Market review - as at February 2023
Global Listed Infrastructure gave up ground in February, as renewed concerns for high inflation weighed again on financial markets. The FTSE Global Core Infrastructure 50/50 index fell -4.8% while the MSCI World index^ ended the month -2.4% lower.
The best performing infrastructure sectors were Airports (+2%) and Toll Roads (+1%), reflecting positive trends in passenger / traffic volumes and healthy December quarter earnings numbers. The worst performing infrastructure sector was Towers / DCs (-10%) as rising rate concerns weighed on these bond yield-sensitive stocks. Strong US employment data suggested that further interest rate hikes would be needed to contain persistently high inflation.
The best performing infrastructure region was Australia / NZ (+2%), led higher by transport infrastructure. The worst performing infrastructure region was the US (-6%), where Towers and Utilities lagged.
^ MSCI World Net Total Return Index (USD) is provided for information purposes only. Index returns are net of tax. Data to 28 February 2023. Source: First Sentier Investors / Lipper IM. All stock and sector performance data expressed in local currency terms. Source: Bloomberg.

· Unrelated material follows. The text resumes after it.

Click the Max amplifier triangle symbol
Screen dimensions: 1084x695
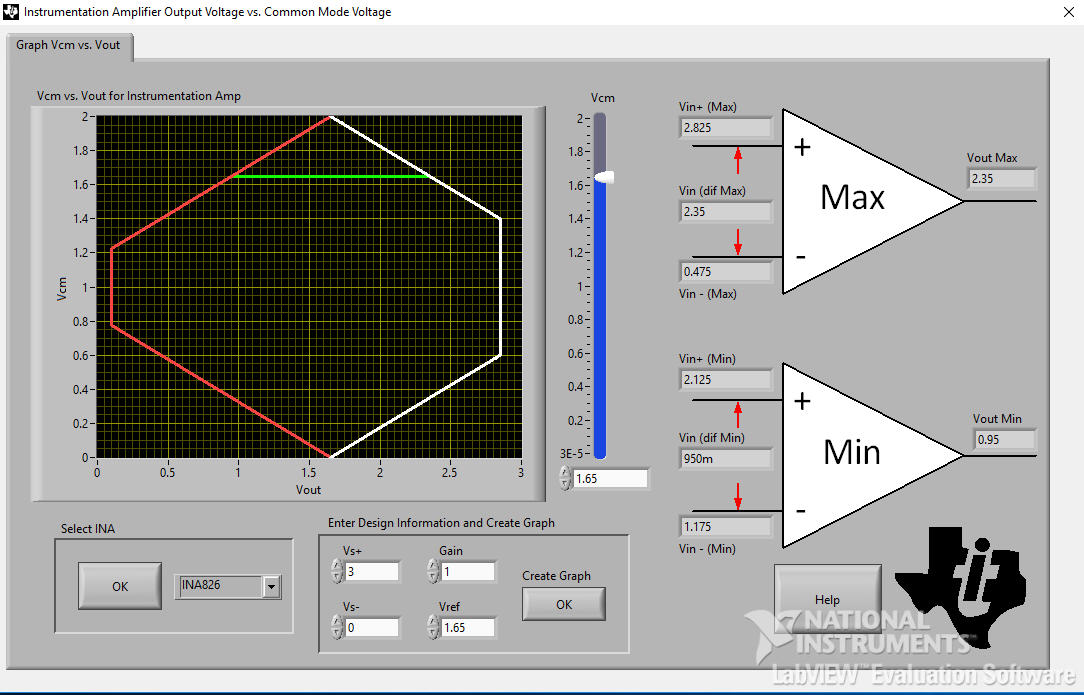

Market outlook and Strategy
The Portfolio invests in a range of listed infrastructure assets including toll roads, airports, railroads, utilities and renewables, energy midstream, wireless towers and data centres. These sectors share common characteristics, like barriers to entry and pricing power, which can provide investors with inflation-protected income and strong capital growth over the medium-term.
Toll roads remain the portfolio’s largest sector overweight, on the view that robust traffic volumes and inflation-linked toll increases will lead to healthy earnings growth. We are alert to potential headwinds, such as an economic slowdown leading to a dip in truck traffic on longer distance roads; or lacklustre commuter traffic levels on some intra-city roads as the return-to-office trend settles. Overall however we expect toll roads to be strong performers as toll increases support earnings growth, and demand proves more resilient than expected by the market.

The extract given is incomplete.